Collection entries
____________________

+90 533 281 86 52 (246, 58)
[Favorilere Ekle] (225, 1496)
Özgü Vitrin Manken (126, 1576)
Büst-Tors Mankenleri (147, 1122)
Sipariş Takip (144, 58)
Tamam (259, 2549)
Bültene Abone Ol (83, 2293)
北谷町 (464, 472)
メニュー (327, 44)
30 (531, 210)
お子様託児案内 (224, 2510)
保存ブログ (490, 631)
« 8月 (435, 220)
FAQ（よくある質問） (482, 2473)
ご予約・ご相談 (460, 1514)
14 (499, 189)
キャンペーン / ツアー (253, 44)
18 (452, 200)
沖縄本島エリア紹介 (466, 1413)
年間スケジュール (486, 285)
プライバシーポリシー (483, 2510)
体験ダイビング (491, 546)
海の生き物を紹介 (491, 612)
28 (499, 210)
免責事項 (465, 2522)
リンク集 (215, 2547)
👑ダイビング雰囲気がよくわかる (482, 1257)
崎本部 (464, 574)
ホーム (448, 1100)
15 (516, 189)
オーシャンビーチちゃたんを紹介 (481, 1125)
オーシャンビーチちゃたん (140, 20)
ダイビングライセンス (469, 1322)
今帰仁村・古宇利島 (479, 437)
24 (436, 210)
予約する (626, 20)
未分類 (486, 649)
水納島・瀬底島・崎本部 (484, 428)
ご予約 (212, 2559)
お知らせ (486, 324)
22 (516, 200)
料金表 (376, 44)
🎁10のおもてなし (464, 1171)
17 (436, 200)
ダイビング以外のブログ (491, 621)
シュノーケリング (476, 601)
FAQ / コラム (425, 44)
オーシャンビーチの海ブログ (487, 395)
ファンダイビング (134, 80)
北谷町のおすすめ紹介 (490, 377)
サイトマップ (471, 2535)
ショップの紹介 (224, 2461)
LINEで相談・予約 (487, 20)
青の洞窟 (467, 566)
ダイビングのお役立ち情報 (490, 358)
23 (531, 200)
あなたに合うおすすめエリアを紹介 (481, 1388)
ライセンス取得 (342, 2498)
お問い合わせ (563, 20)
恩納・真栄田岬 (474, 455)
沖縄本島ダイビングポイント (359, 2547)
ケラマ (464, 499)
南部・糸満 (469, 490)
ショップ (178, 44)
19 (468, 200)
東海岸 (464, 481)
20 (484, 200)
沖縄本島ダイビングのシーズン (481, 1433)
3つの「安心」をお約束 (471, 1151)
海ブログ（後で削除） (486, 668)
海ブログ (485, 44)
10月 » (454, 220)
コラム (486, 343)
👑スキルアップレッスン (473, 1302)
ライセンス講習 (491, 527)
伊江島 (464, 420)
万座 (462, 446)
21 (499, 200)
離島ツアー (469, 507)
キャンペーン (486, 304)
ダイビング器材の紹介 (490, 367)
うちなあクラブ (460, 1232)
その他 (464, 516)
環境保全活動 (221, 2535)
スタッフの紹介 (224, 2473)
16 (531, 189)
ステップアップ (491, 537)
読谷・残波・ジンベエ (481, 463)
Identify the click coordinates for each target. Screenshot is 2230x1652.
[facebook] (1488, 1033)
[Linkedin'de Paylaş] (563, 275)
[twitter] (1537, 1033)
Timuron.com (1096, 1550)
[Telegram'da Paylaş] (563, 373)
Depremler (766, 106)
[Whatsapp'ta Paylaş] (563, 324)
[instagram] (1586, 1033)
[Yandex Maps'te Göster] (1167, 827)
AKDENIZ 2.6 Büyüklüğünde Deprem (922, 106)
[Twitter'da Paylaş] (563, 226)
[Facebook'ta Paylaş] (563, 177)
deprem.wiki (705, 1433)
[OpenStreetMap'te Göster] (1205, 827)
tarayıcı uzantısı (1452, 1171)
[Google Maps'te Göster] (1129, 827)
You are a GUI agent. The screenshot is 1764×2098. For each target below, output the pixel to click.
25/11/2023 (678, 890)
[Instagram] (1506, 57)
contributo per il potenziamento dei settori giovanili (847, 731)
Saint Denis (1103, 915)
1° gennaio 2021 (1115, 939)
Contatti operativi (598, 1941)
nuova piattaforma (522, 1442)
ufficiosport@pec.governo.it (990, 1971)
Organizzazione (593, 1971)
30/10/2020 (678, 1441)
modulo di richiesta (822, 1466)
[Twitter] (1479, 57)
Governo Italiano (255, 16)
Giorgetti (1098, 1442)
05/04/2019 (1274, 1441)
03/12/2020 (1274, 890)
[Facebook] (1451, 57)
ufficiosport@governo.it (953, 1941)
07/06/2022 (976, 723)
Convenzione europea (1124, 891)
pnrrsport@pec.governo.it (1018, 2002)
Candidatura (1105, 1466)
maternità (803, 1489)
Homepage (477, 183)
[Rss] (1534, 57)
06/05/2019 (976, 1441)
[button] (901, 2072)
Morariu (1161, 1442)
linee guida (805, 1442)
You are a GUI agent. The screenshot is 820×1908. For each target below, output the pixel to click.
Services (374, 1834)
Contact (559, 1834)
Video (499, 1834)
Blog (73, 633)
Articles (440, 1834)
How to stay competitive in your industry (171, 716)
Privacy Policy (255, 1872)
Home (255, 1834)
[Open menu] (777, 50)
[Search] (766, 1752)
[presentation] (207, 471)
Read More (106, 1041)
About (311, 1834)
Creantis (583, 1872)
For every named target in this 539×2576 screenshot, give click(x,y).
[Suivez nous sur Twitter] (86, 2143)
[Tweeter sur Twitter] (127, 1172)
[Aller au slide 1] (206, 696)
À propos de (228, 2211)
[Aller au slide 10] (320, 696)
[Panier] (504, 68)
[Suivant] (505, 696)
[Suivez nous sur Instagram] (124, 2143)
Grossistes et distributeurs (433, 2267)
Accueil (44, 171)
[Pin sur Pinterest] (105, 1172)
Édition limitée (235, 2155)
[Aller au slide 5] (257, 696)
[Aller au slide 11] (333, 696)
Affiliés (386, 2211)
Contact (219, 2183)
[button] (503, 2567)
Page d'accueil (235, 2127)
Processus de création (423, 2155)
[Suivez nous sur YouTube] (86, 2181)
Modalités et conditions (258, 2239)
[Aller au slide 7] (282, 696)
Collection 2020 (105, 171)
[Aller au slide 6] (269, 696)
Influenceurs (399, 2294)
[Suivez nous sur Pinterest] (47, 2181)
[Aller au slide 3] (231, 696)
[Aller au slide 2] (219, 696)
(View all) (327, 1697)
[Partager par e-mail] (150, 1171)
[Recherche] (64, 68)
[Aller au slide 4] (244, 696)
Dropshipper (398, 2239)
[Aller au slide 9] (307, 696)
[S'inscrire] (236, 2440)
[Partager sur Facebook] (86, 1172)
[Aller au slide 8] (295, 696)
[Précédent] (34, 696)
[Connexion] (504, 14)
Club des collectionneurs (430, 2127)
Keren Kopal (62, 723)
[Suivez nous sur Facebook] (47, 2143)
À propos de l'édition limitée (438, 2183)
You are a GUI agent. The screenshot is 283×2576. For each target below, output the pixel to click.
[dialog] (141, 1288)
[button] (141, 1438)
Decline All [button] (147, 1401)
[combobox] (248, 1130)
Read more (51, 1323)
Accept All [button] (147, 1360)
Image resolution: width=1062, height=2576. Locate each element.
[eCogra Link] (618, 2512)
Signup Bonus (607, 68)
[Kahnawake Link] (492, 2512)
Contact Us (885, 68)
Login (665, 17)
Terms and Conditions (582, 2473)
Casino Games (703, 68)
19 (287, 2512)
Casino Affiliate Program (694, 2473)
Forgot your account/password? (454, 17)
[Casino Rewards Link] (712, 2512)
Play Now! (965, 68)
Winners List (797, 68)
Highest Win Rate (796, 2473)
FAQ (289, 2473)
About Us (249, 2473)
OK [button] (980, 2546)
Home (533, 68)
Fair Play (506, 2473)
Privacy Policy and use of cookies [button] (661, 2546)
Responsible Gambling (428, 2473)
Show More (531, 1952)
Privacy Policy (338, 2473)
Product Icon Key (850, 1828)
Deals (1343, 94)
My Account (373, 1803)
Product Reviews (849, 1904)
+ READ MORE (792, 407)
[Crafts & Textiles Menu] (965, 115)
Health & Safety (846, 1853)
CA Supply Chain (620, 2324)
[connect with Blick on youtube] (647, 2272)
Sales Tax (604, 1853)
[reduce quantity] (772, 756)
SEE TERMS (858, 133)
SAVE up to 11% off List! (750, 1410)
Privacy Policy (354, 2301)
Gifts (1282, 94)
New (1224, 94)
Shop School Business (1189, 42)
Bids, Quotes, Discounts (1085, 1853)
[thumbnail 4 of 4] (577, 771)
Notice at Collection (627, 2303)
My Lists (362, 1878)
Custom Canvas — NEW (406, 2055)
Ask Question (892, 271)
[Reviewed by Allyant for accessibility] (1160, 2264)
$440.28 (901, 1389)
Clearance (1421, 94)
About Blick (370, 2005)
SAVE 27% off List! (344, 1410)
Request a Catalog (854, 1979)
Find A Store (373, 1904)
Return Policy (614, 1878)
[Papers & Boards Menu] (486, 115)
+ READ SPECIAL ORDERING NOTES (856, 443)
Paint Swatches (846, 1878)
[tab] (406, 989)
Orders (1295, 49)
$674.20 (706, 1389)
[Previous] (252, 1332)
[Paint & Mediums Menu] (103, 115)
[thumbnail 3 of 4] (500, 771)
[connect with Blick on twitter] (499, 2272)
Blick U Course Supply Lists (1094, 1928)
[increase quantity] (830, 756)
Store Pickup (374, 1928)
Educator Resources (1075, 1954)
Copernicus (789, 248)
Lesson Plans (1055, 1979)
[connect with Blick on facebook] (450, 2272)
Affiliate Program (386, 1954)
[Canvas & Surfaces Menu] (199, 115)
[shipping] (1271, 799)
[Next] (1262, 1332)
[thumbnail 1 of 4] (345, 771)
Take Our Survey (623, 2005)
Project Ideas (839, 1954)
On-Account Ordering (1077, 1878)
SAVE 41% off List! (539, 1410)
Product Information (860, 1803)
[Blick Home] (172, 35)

____________________

Exercise directions
Taking the entries above, write out exactly the lines starting with the line containing "FAQ（よくある質問） (482, 2473)" and going on through the line containing "tarayıcı uzantısı (1452, 1171)", both included, and nothing else.

Solution to the exercise
FAQ（よくある質問） (482, 2473)
ご予約・ご相談 (460, 1514)
14 (499, 189)
キャンペーン / ツアー (253, 44)
18 (452, 200)
沖縄本島エリア紹介 (466, 1413)
年間スケジュール (486, 285)
プライバシーポリシー (483, 2510)
体験ダイビング (491, 546)
海の生き物を紹介 (491, 612)
28 (499, 210)
免責事項 (465, 2522)
リンク集 (215, 2547)
👑ダイビング雰囲気がよくわかる (482, 1257)
崎本部 (464, 574)
ホーム (448, 1100)
15 (516, 189)
オーシャンビーチちゃたんを紹介 (481, 1125)
オーシャンビーチちゃたん (140, 20)
ダイビングライセンス (469, 1322)
今帰仁村・古宇利島 (479, 437)
24 (436, 210)
予約する (626, 20)
未分類 (486, 649)
水納島・瀬底島・崎本部 (484, 428)
ご予約 (212, 2559)
お知らせ (486, 324)
22 (516, 200)
料金表 (376, 44)
🎁10のおもてなし (464, 1171)
17 (436, 200)
ダイビング以外のブログ (491, 621)
シュノーケリング (476, 601)
FAQ / コラム (425, 44)
オーシャンビーチの海ブログ (487, 395)
ファンダイビング (134, 80)
北谷町のおすすめ紹介 (490, 377)
サイトマップ (471, 2535)
ショップの紹介 (224, 2461)
LINEで相談・予約 (487, 20)
青の洞窟 (467, 566)
ダイビングのお役立ち情報 (490, 358)
23 (531, 200)
あなたに合うおすすめエリアを紹介 (481, 1388)
ライセンス取得 (342, 2498)
お問い合わせ (563, 20)
恩納・真栄田岬 (474, 455)
沖縄本島ダイビングポイント (359, 2547)
ケラマ (464, 499)
南部・糸満 (469, 490)
ショップ (178, 44)
19 (468, 200)
東海岸 (464, 481)
20 (484, 200)
沖縄本島ダイビングのシーズン (481, 1433)
3つの「安心」をお約束 (471, 1151)
海ブログ（後で削除） (486, 668)
海ブログ (485, 44)
10月 » (454, 220)
コラム (486, 343)
👑スキルアップレッスン (473, 1302)
ライセンス講習 (491, 527)
伊江島 (464, 420)
万座 (462, 446)
21 (499, 200)
離島ツアー (469, 507)
キャンペーン (486, 304)
ダイビング器材の紹介 (490, 367)
うちなあクラブ (460, 1232)
その他 (464, 516)
環境保全活動 (221, 2535)
スタッフの紹介 (224, 2473)
16 (531, 189)
ステップアップ (491, 537)
読谷・残波・ジンベエ (481, 463)
Identify the click coordinates for each target. Screenshot is 2230x1652.
[facebook] (1488, 1033)
[Linkedin'de Paylaş] (563, 275)
[twitter] (1537, 1033)
Timuron.com (1096, 1550)
[Telegram'da Paylaş] (563, 373)
Depremler (766, 106)
[Whatsapp'ta Paylaş] (563, 324)
[instagram] (1586, 1033)
[Yandex Maps'te Göster] (1167, 827)
AKDENIZ 2.6 Büyüklüğünde Deprem (922, 106)
[Twitter'da Paylaş] (563, 226)
[Facebook'ta Paylaş] (563, 177)
deprem.wiki (705, 1433)
[OpenStreetMap'te Göster] (1205, 827)
tarayıcı uzantısı (1452, 1171)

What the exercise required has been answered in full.